====== Exercise input

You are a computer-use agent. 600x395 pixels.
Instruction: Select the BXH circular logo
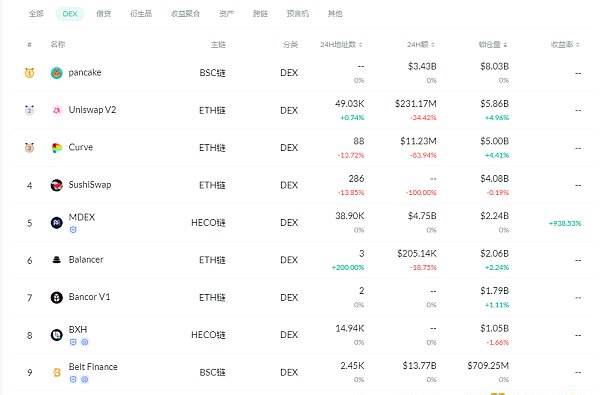coord(57,335)
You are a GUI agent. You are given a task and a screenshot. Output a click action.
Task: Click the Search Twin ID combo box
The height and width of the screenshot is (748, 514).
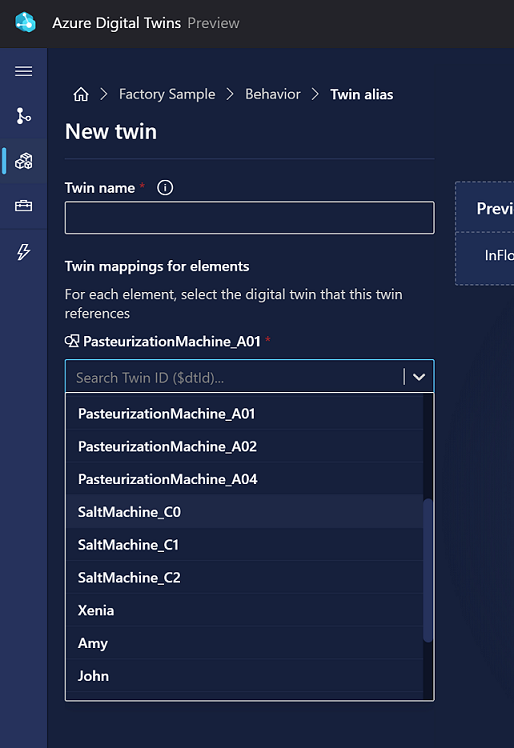250,376

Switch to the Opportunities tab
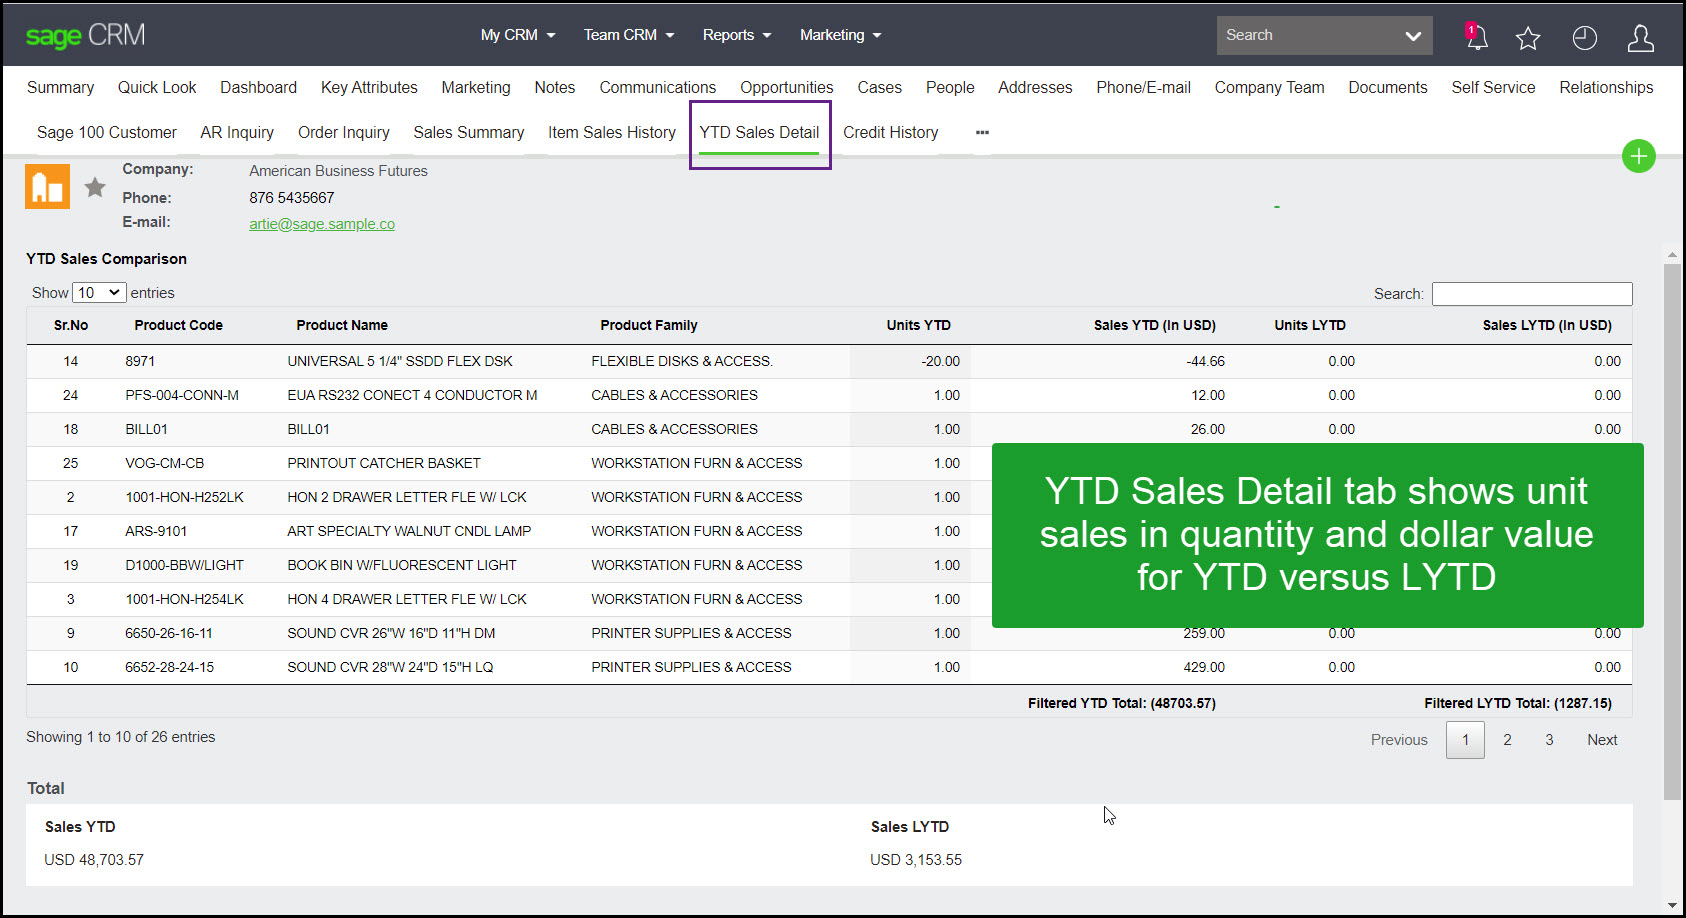click(786, 87)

============

# Instruction
Reproduce every line from the one containing "You are a GUI" down to the end of the lines, offsetting each coordinate in the answers by 101. Leave the pictures out of your answer.

# Full output
You are a GUI agent. You are given a task and a screenshot. Output a click action.
Task: Click the Search Twin ID combo box
The height and width of the screenshot is (748, 514).
351,477

Switch to the Opportunities tab
click(887, 188)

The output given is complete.